Spotify logo (Photo: Reuters)
Streaming giant Spotify is extending its foray into audiobooks, dropping nine new public-domain classics narrated by celebrities including Hilary Swank and Forest Whitaker.
The platform known best for its music has used podcasts to drive growth since 2019, and recently began bolstering its audiobook selection.
A Spotify spokesperson told AFP the launch is part of "tests in an effort to improve our user experience."
"Some of those tests end up paving the path for our broader user experience and others serve only as an important learning," the spokesperson for the Swedish company said, without elaborating.
In May 2020 Spotify released an audio version of "Harry Potter and the Sorcerer's Stone," the first volume in the beloved series.
Daniel Radcliffe -- who played the bespectacled wizard on film -- was among the celebrities who read chapters.
And in August, the group began recruiting a head of audiobooks, a sign of ambition in the market dominated by the Amazon-owned Audible.

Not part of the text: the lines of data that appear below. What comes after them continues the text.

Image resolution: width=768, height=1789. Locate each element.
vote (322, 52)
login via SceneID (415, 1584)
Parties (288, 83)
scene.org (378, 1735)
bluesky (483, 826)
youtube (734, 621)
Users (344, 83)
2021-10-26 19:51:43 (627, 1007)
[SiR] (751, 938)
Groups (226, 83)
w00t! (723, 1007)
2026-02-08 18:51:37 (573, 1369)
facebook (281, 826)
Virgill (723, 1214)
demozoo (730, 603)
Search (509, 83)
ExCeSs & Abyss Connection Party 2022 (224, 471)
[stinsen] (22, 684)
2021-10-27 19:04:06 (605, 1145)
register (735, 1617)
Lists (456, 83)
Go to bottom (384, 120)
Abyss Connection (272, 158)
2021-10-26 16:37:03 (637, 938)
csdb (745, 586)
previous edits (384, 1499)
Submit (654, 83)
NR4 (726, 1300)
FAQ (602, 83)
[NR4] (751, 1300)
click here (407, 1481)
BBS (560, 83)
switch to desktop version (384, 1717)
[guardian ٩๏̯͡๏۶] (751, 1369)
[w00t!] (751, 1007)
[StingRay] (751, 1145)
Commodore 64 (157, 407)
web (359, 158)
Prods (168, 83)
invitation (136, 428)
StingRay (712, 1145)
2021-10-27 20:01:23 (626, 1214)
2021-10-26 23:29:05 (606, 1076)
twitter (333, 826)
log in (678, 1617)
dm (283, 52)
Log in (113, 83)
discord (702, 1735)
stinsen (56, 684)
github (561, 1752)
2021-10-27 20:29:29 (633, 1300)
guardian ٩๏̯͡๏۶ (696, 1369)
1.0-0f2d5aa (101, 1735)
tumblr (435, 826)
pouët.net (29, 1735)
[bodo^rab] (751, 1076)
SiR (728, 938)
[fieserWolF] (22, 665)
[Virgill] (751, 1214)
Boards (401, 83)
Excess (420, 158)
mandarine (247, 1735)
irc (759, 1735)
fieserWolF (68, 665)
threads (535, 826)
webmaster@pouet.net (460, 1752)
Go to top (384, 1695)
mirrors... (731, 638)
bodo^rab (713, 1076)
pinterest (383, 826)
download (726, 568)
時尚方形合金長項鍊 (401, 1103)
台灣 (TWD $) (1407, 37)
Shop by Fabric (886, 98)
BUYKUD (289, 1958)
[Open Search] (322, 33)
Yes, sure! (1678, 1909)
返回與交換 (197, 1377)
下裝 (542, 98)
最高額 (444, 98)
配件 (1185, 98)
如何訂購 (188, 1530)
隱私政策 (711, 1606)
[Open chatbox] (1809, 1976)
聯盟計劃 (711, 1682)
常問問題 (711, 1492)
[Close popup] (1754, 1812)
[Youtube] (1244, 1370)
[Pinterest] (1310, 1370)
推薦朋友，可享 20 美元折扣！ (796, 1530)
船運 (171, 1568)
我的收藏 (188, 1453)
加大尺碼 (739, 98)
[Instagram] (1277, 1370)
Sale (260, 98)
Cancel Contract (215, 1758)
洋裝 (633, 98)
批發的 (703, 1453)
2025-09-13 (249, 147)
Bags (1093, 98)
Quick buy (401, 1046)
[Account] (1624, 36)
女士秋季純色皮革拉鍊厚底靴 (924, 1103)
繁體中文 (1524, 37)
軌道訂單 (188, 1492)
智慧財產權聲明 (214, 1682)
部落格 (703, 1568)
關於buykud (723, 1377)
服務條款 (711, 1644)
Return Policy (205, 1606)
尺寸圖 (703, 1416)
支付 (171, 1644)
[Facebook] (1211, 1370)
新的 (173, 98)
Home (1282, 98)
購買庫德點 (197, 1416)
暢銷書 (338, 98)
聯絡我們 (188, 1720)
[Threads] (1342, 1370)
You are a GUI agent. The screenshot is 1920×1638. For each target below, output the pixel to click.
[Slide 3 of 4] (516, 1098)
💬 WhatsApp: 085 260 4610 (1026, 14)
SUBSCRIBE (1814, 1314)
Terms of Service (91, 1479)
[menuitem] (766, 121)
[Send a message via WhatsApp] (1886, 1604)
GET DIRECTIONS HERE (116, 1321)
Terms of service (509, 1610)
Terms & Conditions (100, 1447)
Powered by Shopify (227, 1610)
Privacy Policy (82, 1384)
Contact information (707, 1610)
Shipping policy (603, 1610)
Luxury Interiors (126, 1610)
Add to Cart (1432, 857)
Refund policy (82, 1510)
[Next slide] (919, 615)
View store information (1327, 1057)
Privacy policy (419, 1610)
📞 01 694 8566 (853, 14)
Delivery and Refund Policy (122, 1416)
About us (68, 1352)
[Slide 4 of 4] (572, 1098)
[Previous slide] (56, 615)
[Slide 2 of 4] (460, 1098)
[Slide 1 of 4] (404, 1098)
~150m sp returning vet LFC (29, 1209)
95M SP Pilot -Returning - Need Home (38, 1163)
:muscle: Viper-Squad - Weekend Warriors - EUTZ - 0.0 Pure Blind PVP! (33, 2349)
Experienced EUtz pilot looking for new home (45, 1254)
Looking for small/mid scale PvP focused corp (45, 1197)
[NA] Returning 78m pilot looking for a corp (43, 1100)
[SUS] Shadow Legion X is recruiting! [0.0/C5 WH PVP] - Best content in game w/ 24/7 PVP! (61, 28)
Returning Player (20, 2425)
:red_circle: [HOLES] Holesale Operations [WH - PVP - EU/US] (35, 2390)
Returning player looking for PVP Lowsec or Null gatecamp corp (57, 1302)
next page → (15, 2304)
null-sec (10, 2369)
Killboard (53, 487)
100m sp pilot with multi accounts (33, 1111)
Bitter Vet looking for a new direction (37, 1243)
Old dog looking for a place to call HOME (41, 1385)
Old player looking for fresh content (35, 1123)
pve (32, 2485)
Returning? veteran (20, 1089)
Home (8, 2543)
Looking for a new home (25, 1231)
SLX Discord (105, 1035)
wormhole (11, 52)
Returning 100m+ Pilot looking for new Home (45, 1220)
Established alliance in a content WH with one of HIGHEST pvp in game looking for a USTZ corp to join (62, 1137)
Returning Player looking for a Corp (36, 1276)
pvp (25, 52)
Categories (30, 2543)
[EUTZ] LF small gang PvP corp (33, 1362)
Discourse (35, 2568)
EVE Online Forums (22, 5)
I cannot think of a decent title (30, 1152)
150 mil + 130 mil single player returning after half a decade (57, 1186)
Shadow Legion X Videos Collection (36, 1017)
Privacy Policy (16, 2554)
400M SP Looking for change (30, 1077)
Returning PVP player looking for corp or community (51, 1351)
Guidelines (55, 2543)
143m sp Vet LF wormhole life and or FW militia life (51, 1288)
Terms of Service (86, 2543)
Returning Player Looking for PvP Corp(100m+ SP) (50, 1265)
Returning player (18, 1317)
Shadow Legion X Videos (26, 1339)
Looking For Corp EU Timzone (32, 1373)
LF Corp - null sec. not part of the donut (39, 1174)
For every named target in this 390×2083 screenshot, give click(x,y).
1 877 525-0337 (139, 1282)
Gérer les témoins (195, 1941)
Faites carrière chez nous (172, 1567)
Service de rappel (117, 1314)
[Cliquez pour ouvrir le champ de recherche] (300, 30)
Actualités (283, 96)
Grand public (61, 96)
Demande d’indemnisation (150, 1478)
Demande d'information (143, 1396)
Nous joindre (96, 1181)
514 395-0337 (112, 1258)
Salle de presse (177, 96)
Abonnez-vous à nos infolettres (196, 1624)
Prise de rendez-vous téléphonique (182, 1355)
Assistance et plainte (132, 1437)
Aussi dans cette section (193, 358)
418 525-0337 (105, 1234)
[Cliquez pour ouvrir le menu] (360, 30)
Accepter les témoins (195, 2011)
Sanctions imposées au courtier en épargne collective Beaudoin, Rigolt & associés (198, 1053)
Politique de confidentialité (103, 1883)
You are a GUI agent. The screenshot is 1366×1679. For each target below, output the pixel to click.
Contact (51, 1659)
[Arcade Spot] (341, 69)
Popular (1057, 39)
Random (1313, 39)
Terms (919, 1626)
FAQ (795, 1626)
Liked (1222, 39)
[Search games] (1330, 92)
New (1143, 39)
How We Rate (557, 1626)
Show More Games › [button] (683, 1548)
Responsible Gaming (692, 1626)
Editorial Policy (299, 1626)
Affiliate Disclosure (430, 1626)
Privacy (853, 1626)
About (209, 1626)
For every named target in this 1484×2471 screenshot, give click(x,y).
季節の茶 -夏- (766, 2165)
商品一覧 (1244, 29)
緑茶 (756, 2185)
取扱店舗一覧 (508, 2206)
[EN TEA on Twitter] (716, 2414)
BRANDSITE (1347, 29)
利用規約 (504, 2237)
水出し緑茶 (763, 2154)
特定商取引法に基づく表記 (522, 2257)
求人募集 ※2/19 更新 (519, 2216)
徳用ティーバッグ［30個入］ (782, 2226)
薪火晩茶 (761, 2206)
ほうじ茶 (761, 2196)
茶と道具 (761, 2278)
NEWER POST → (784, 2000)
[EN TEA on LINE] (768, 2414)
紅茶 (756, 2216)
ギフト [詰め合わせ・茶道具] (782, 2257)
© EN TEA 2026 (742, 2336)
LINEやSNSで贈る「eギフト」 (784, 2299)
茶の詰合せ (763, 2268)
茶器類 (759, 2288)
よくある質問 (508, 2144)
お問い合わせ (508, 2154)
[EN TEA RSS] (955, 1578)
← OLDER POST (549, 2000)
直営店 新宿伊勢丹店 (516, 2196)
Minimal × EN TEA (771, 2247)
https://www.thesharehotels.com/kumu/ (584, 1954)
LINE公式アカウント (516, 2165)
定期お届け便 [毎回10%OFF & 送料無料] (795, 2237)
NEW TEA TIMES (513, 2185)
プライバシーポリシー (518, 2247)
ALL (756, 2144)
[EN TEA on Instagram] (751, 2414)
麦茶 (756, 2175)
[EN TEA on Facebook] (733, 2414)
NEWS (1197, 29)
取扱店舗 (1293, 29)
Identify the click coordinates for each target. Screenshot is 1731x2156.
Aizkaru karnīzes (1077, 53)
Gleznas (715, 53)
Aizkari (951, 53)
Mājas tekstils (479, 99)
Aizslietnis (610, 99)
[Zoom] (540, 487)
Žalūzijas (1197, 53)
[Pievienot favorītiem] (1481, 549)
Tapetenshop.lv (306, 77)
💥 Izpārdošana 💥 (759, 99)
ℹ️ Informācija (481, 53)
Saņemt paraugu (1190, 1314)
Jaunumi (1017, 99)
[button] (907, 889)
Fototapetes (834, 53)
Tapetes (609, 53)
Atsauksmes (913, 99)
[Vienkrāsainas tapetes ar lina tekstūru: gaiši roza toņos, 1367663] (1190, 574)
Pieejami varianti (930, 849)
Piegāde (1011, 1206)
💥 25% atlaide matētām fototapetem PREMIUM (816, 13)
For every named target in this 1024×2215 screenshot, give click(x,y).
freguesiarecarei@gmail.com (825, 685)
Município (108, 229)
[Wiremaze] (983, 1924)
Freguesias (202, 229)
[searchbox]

The nine available titles include Mary Shelley's "Frankenstein" -- narrated by David Dobrik, the memoir "Narrative of the Life of Frederick Douglass, an American Slave" read by Whitaker, and Jane Austen's "Persuasion" recorded by Cynthia Erivo. Swank read Kate Chopins "The Awakening."
The books are broken up by chapter into episodes and are available for free globally. Because the works are in the public domain, Spotify does not need to pay to license them before recording their own versions.
The platform has also uploaded an audio analysis series entitled "Sitting with the Classics," hosted by Harvard literature professor Glenda Carpio.